E il fattore tempo, ovvero la possibilità di scaricare e caricare in poche ore questi colossi del mare, per accrescere la competitività della struttura, è davvero così improponibile? A proposito, poi, di dragaggi: perché soluzioni come quella adottata ad Amburgo, uno dei porti più importanti d’Europa, che può disporre di una banchina anti-fondali studiata proprio per gestire al meglio gli inevitabili problemi di assetto e controllo della sabbia sottomarina, non possono essere previste anche qui? 

Si dirà come al solito che occorre tempo o che ci vogliono molte, forse troppe risorse finanziarie: ma quante opportunità continua a perdere Napoli per l’incapacità di sfruttare l’enorme incremento del trasporto marittimo sul Mediterraneo ormai sempre più orientato verso Genova e Trieste per raggiungere i grandi mercati del Nord Europa? Certo, ci si può consolare con il fatto che un po’ tutti gli scali del Sud soffrono dello stesso problema, a partire da Gioia Tauro, altra grande scommessa per ora persa della portualità meridionale. 
Ma nemmeno si può dimenticare che per una storia di dragaggi promessi e mai eseguiti, i cinesi stufi di attendere lasciarono Taranto per trasferirsi al Pireo, non a caso diventato uno degli approdi migliori del Continente.

Si era sperato (e lo si spera ancora) che la Zes potesse garantire un salto di qualità alle potenzialità di Napoli oltre che di Castellammare di Stabia e di Salerno. Ma siamo ancora ai piedi della lunga scala da salire, con incognite però già molto pesanti a proposito del perdurante impatto burocratico cui sono costrette a sottoporsi le aziende investitrici, come segnalato dal Mattino.
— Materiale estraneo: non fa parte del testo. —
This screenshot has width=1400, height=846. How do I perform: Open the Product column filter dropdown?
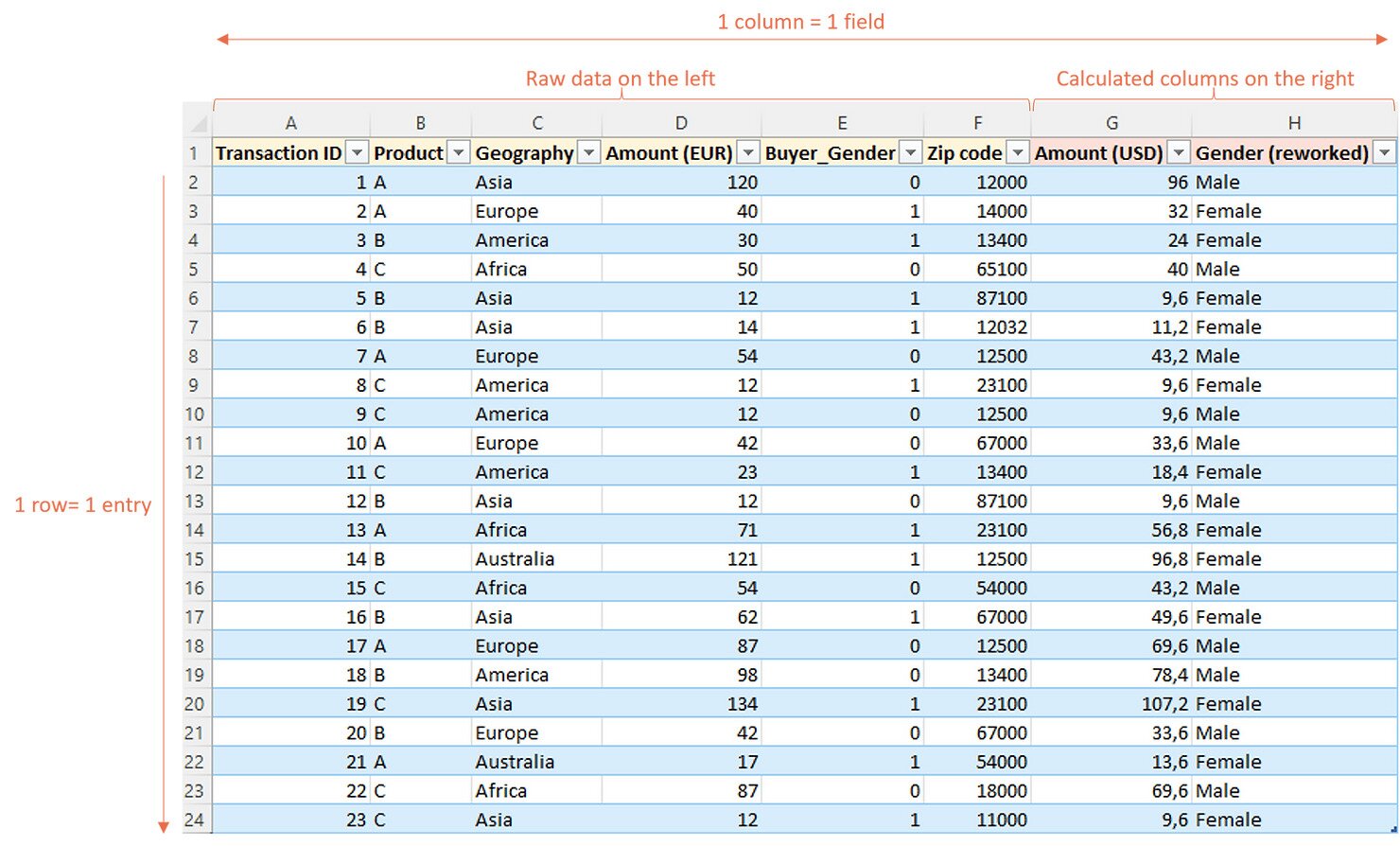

Ecco, è proprio questo mix di complicata eredità del passato, di pastoie amministrative tutt’altro che risolte forse anche di una scarsa presa di coscienza delle istituzioni pubbliche che il porto di Napoli sembra in parte ancora nelle secche, nonostante il boom di presenze crocieristiche. Ed è decisamente un paradosso se si considerano l’altissimo target di qualità degli operatori, tra i migliori dello shipping europeo, e la grande tradizione marinara della città. Due eccellenze che altrove, a partire dal nord Italia, fanno la differenza ma che qui sembrano ispirare solo rimpianti e rassegnazione.